But I couldn't let it.

I wasn't going to go back down into its dark lair, however hard it pulled on me with its suckered tentacles. A fire had been lit in the pit of my stomach and like most animals, the beast didn't like fire. I just had to make sure that fire didn't blow out.

I sat on the edge of the bed, hunched forwards, my hair scrunched tightly in my hands, praying for the banging to stop. I had to get out, and get away from them. I stood up, grabbed my hoodie and slipped downstairs unseen, quietly letting myself out of the front door. Outside darkness had tumbled down, a curtain falling over the forest of steel and brick. Rain drops splattered around me like tears on a page of a book, but I didn't know if I could turn the page. Maybe I was stuck in the horror story of my life, the demon snapping at my heels.

I started walking. I had to somehow break this cycle of crap my life had become. I wasn't completely ready for that challenge yet - I didn't even know where to start - but I knew that I had to make it happen.

I went back to the bridge, looking out over the black water, thinking about the time I had been at the exact same spot, just waiting to jump.

It all looked so different now, so alive under the heavy sky. A pair of swans glided like ghosts across the rain-pocked water and on the opposite bank a fox dashed for cover into the brush, splitting the night with its eerie high-pitched screech.
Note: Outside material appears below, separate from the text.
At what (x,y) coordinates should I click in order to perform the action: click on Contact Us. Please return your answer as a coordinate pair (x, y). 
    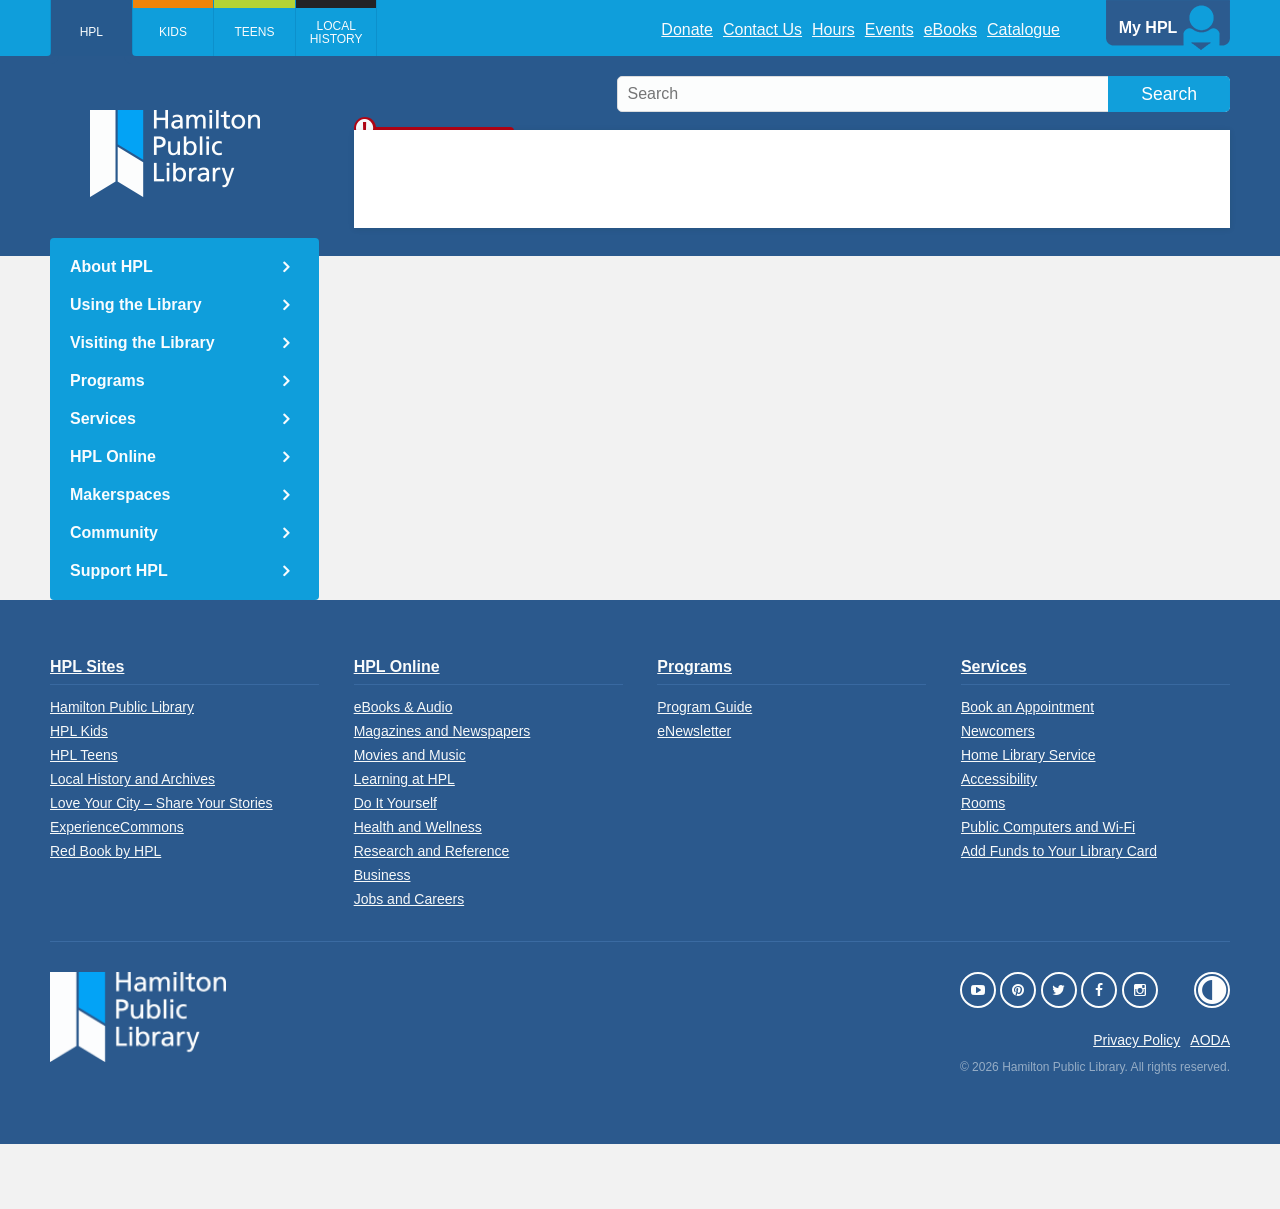
    Looking at the image, I should click on (762, 29).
The clock began to strike twelve.

I could've jumped again. Finished it properly. Dexter couldn't save me a second time, could he?

But staring out from the bridge I realised that, although things were still the same, things had also changed. I had changed.

Death wasn't my only option anymore.

There was still fight - still life - left in me, whatever the beast said.

I looked up at the sky; there was no moon, no stars, just darkness.

Something caught my eye on the opposite bank. I couldn't tell what it was lying on the muddy river bank, but it was un-natural and out of place, a small mass of silvery light that shimmered weakly, almost as if a part of the moon had fallen to the ground and now lay dying.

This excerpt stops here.